The Role of the Body in Waking Up
The Map and the Ocean: Seeing Through the Mind's Tricks
November 16, 2022
dialogue

The Role of the Body in Waking Up

El papel del cuerpo en el despertar

A question about whether physical practices are necessary for awakening, and how much attention one should give to the body in spiritual work.

The Role of the Body in Waking Up

A question about whether physical practices are necessary for awakening, and how much attention one should give to the body in spiritual work.

I asked you about this before, and I'd love to hear more about it. I've asked you in the past about the role of the physical in waking up: how much attention is worth putting on that. It doesn't always occur to me to put attention there, so should I try, or should I just attend to what is already present? It's an aspect that still isn't clear to me.

The thing is, it's not a clear matter. It's something very mysterious, and that's why there are so many kinds of practices. There isn't a universal, straightforward, simple answer.

You asked whether it's a requirement, and I said no. But at the same time, certain teachers have created very intense active meditations that involve the body profoundly. This isn't unique to any one tradition. Yoga, pranayama, many Tibetan Buddhist practices, shamanic traditions like the sweat lodge: all of these involve, in a sense, preparing the body for a shift and bringing it to certain limits.

But it's not a requirement, and it can get really subtle. What I was doing just now, for example: you're staying still, but you are exploring the body in brief moments. The key is to find a way to look at the beliefs around what you are, because the strong attachment happens with the body.

Why practices like whirling work

The Sufis do whirling. Why? I would say they whirl because it blurs the boundary of the body. The experience of sitting down or walking is very localized. It allows for a focused, localized experience of "I am this body and not the rest," and so it won't challenge that belief. But when you go to a situation where you're whirling for two hours, the mapmaking aspect of the mind will start to have trouble maintaining its map, because the current experience becomes so diffuse. The mind will have less ground to stay intact, and it will have to adapt. The sense of self will have to expand.

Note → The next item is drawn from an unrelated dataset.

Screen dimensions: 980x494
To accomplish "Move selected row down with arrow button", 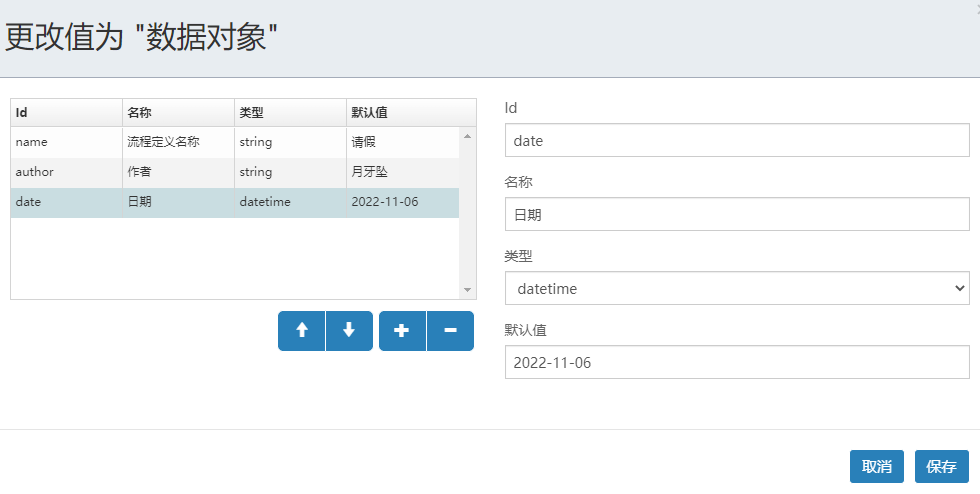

When you do a sweat lodge and everything is dark and very uncomfortable, the darkness creates a sense of a lack of boundary. Where "I am" and where things end blurs into a kind of void, an empty space that feels infinite. Bringing the body to a certain degree of discomfort also requires the mental aspect, the belief structure, to find a way to expand in order to stay intact. It will have to expand because it becomes too uncomfortable to be constrained to the body. The false belief is "I am this body and nothing more." If the body is in a lot of discomfort, that discomfort releases when the sense of self expands to include other aspects of experience. The part of "I" that is uncomfortable becomes smaller, not because the body shrinks, but because the sense of "I" expands.

Being danced by the dance

Even dancing: when music takes you, there is a way in which one can dance where you start to be danced by the dance. The music takes you, the body does its own movement, and you become a non-controlling presence. It's the same with whirling. There's a sense of loss of control, and that again expands the sense of self, because the sense of self is attached to a few beliefs: I am this body, I am this mind, I decide, I control. Working with the body will help loosen all of these. So I recommend it, but it's definitely not a requirement.

That's interesting, because I think that's one of the great pleasures of making music, but I don't think about it consciously. It's something I'm attracted to and keep doing, but I'm not really aware of why. Hearing you describe it this way is very illuminating. I was just thinking: does this happen only when I play in a group with other musicians, where I disappear and we become one thing, or with an audience? Does it also happen when I'm on my own? I think there are moments of making music when it becomes everything, even if I'm alone. I disappear because the music is the thing, even by myself.

What we're actually chasing

What I'm pointing to is that when the belief that we are something very localized, limited, and small starts to blur, any practice or situation or experience that enables that will bring more well-being, more connection, more love for life. Those are just words, my descriptions, but that's what we're chasing: situations or processes that create that expansion.

What we're trying to do here is to notice that we can go there even more directly. That doesn't mean we stop creating music or doing any of these other things, but what we experience in those moments is available always. It has to do with a way in which we can start softening or dissolving these really strong beliefs about what we are.

That's why working with the body is quite helpful. But many people have woken up without doing that. Still, if you look at the great teachers, they all had some form of process with the body. Jesus went to the desert for forty days. He was fasting, going to an extreme. We don't even know what practices he did before that. Siddhartha Buddha did all kinds of practices. There are so many examples. But they are not a requirement.